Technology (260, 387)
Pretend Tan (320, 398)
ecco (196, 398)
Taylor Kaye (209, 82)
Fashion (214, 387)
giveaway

** EXERCISE INSTRUCTIONS **
Retype all of the material exactly as it stands above.

** COMPLETED EXERCISE **
Technology (260, 387)
Pretend Tan (320, 398)
ecco (196, 398)
Taylor Kaye (209, 82)
Fashion (214, 387)
giveaway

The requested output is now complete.